This code gets and shows the list of class names (labels) in the training dataset (`train_data`). Additionally, these class names match the different vegetable categories in your dataset.

class_names = train_data.class_names
class_names

Counting Unique Classes in the Dataset

This code calculates the total number of unique classes in the dataset. It does this by determining the length of the class_names list. Then, it displays the result. This gives you the number of different vegetable types that the model will classify.

num_classes = len(class_names)
num_classes

STEP 3:

Data Analysis and Visualization

Plotting distributions

This plot_label_distribution function visualizes label distribution in a dataset using Plotly. It combines all labels into a single array, maps them to class names, and creates a DataFrame. Then, it uses Plotly's px.histogram to create a count plot. Each label is shown with distinct colors. It adds titles and labels to the plot. Finally, it displays the plot.

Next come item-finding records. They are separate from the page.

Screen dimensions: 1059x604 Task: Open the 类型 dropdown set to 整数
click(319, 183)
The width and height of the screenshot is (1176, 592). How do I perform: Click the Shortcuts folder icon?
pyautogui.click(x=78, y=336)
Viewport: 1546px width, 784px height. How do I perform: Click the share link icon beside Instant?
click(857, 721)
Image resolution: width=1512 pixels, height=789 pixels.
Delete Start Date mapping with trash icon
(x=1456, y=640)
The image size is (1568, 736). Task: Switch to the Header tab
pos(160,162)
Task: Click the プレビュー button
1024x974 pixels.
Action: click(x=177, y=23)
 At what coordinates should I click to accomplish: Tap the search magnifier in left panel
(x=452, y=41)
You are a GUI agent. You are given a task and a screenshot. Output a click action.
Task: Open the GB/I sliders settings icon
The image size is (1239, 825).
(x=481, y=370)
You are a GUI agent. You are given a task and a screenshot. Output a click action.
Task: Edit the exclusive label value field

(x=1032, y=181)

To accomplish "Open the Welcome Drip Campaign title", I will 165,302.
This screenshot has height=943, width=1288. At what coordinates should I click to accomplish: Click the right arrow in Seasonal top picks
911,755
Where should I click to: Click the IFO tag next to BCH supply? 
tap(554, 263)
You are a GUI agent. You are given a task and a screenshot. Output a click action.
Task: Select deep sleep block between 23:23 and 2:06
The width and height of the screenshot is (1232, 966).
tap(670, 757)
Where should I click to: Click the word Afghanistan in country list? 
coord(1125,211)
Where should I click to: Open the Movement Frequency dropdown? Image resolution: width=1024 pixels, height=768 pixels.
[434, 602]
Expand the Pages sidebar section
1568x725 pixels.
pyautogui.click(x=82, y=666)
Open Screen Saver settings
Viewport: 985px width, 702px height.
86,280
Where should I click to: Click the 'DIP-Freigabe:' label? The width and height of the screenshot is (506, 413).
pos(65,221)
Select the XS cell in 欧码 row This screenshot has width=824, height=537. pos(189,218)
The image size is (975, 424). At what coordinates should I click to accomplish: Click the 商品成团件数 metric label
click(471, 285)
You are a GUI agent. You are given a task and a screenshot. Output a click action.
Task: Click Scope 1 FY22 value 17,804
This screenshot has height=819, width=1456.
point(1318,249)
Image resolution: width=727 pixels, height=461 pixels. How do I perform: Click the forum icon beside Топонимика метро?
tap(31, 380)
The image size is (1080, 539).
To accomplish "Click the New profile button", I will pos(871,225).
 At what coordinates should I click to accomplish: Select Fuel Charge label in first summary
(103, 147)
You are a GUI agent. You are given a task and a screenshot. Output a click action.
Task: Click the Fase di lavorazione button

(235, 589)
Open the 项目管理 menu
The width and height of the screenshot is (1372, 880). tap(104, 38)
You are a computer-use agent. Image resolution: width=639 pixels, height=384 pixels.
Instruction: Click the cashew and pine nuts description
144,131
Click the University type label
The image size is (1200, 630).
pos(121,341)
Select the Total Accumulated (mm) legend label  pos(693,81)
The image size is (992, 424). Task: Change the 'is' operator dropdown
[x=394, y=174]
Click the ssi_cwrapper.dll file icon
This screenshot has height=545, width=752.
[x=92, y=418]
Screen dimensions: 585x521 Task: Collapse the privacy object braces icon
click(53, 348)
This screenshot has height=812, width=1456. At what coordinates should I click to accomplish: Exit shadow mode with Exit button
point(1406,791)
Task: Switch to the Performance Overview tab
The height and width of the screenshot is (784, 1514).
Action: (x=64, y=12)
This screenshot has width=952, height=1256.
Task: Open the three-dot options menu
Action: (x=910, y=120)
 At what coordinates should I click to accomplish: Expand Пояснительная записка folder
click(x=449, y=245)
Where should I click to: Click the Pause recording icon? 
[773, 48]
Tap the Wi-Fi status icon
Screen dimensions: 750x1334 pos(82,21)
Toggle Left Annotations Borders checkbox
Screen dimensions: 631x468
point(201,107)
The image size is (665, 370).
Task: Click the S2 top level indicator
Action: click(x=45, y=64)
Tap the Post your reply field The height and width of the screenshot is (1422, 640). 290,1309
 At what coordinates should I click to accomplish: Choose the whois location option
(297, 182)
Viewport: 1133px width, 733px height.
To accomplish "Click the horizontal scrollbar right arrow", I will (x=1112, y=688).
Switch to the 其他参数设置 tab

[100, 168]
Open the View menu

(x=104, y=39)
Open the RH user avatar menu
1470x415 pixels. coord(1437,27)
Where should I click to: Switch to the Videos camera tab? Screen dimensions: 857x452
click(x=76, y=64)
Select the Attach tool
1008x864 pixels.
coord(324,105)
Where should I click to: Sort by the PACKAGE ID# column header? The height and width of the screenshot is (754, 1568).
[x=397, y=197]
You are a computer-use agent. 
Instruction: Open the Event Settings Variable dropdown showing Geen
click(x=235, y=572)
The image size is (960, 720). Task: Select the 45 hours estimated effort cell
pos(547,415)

def plot_label_distribution(dataset, class_names, num_classes):
    labels = np.concatenate([batch[1] for batch in dataset], axis=0)
    df = pd.DataFrame(labels, columns=['Labels'])
    df['Labels'] = df['Labels'].map({i: class_names[i] for i in range(num_classes)})
    # Using Plotly to create a count plot with different colors for different labels
    fig = px.histogram(df, x='Labels', color='Labels', title='Label Distribution',
                       labels={'Labels': 'Label'},
                       category_orders={"Labels": class_names},
                       color_discrete_sequence=px.colors.qualitative.Safe)
    fig.update_layout(xaxis_title='Labels', yaxis_title='Count',
                      title_x=0.5, showlegend=False)
    fig.show()

Show plot of train data distribution

This block of code is called the plot_label_distribution function. The function creates a visual plot to show the distribution of labels. It shows how many images belong to each vegetable class in the train_data dataset. The plot helps you check if the dataset is balanced. It also highlights any classes with significantly more or fewer images. This information is important for model training.

plot_label_distribution(train_data, class_names, num_classes)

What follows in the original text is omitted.